One of the most popular type of boosting is Adaboost. It can perform on several types of models.

In [None]:
from sklearn.ensemble import AdaBoostClassifier

model = AdaBoostClassifier(DecisionTreeClassifier(max_depth=3), # The default tree in AdaBoost, but with the hyperparameter max_depth
                               algorithm='SAMME',
                               n_estimators=50)  

model.fit(X, y)
plot_decision_regions(X, y, clf=model);

### Gradient Boosting

Gradient Boosting works only for trees, and is usually more performant than Adaboost. Instead of updating the weights of observations misclassified, it's going to predict for each next weak-learner what was misclassified by the previous model. So the trees become more and more complex with a lot of noise.

In [None]:
%%time
from sklearn.ensemble import GradientBoostingClassifier

model = GradientBoostingClassifier(n_estimators=5000, max_depth=3)    
model.fit(X, y)
plot_decision_regions(X, y, clf=model);

### XG Boost (Extreme Gradient Boosting)

This algorithm is is known for its high performance and efficiency compared to traditional gradient boosting implementations.
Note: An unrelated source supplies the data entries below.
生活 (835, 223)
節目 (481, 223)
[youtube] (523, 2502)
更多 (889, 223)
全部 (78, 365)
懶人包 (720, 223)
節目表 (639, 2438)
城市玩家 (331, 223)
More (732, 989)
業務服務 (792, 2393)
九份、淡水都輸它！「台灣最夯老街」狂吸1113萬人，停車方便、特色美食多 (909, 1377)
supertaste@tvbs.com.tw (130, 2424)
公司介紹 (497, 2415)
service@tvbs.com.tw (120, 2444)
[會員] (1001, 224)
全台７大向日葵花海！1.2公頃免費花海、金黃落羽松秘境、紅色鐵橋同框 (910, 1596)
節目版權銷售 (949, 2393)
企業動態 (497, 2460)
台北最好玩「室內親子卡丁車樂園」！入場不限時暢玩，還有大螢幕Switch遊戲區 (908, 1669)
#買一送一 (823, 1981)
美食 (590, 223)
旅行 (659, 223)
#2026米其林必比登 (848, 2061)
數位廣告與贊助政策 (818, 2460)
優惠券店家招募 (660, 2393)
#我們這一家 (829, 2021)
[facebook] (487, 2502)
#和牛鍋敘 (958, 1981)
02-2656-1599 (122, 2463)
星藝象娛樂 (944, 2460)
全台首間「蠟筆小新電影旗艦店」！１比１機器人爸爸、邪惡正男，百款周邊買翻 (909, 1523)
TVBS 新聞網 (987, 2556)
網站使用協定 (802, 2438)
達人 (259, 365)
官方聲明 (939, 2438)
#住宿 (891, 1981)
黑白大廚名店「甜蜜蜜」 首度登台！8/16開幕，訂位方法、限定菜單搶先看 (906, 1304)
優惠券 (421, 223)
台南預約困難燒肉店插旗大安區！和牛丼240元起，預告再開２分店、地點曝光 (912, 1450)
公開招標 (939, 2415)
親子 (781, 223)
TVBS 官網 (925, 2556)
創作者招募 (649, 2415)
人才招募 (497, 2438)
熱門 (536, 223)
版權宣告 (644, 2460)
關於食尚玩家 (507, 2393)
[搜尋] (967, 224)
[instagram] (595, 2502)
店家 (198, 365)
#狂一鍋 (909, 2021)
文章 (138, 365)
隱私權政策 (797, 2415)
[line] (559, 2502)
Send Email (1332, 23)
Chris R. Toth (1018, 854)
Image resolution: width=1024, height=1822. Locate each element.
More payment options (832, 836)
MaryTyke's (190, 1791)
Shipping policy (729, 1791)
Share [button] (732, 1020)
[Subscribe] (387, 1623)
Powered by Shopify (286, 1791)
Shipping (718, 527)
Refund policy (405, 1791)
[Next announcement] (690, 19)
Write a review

It can be used using a different library than sklearn.

In [None]:
%%time
from xgboost import XGBClassifier

model = XGBClassifier(n_estimators=5000, max_depth=3)

model.fit(X, y)
plot_decision_regions(X, y, clf=model);

## Pros and Cons of Boosting

**Advantages**

- Strong sub-models have more influence in final decision.
- Reduces bias.

**Disadvantages**

- Computationally expensive (sequential).
- Easily overfits.
- Sensitive to outliers (too much time spent trying to correctly predict them).